QUOTE (clucas @ Thu, 27 Jun 2013 - 14:23)
Hi My Wife received a CPNC for overstaying by 20 minutes on a free 3 hours shopping centre car park. this happened on sunday 9th june.I had found a template letter( off another site) to send off to respond to the £100 charge. Upon further reading it seems there is a time limit for the letter to be received .She did not get the CPCN until monday24th the CPCN is dated the 20th June. Could somebody please tell me if this is correct and if so do I need to send my original letter that is ready for posting.
Thanks
This is the first time I have posted on any site
First port of call is ALWAYS to complain in person in the Store, was it a Supermarket? Get in there to the store and demand to see the Manager to get this cancelled, always try that first!Do you mean you have responded to G24 or not yet? If not, and if the Store Manager will not cancel the thing, we say send a short appeal like these links on this thread:
http://forums.pepipoo.com/index.php?showto...20&start=20And you really don't need to focus on the '14 days thing' because there will be much more to include in your appeal at POPLA stage. That letter isn't even headed up 'Notice to Keeper' so how is a layman supposed to identify it as such?

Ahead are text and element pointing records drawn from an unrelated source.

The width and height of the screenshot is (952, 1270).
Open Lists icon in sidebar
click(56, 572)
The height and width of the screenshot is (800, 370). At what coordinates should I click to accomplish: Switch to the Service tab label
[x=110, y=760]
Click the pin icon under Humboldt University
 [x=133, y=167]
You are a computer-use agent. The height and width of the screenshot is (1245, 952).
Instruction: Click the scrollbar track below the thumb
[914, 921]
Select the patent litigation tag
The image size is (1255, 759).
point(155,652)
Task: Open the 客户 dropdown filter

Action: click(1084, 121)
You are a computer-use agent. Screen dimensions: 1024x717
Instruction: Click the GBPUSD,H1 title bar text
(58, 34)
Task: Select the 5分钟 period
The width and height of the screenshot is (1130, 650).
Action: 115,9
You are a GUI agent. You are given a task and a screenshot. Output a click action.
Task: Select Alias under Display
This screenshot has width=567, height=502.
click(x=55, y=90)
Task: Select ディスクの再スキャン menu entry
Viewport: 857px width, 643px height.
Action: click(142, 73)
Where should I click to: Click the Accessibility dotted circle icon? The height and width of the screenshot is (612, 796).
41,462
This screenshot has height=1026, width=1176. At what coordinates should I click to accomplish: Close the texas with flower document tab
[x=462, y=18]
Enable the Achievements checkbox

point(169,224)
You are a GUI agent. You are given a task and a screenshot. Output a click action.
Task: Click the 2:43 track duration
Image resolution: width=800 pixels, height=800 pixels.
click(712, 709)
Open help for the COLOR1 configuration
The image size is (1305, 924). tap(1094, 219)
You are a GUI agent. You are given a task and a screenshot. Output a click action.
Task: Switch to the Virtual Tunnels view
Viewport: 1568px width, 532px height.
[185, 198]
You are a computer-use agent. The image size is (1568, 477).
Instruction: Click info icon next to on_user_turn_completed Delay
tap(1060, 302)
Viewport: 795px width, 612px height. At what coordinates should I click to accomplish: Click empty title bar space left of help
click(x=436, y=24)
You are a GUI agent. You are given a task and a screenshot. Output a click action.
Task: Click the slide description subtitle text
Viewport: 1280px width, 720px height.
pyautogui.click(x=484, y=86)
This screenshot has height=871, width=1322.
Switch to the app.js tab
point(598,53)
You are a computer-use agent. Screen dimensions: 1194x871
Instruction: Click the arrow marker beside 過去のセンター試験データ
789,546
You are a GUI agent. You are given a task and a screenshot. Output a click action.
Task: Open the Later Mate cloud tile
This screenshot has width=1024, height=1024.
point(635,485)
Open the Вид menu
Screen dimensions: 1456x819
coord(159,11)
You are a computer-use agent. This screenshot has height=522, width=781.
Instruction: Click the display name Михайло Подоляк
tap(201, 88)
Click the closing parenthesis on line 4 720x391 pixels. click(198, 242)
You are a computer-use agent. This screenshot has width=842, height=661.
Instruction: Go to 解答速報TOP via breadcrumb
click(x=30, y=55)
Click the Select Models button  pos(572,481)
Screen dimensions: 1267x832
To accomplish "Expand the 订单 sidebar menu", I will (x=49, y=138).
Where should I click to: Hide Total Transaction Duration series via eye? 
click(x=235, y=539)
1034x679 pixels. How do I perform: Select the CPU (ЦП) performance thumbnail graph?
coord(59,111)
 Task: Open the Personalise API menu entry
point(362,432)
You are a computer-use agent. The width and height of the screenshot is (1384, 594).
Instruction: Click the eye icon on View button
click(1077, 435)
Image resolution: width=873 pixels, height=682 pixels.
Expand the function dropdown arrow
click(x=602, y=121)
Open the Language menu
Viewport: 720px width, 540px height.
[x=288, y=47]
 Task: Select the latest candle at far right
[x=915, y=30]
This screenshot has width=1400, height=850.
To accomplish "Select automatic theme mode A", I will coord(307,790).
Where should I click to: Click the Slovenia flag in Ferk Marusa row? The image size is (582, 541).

Once you have sent off your soft challenge (not much detail in it and no saying who was driving!) then research ready for your POPLA appeal, whilst awaiting their rejection letter. Find and note what they may have done wrong against this:
http://www.parkingcowboys.co.uk/keeper-liability/and compare G24's set up in that car park (signs, cameras etc.) against the March 2013 version of the BPA Code of Practice. Read it, most of us here have! It's not too long and the sections are bullet-points which you can pick out and quote in any POPLA appeal. Can you get pics of the signs in the car park, are there any at the entrance, are they clear/lit/low enough to read when driving in?
When you get your rejection letter and POPLA code come back for more advice and to fine-tune your POPLA appeal wording - which will be much stronger and longer than that soft appeal.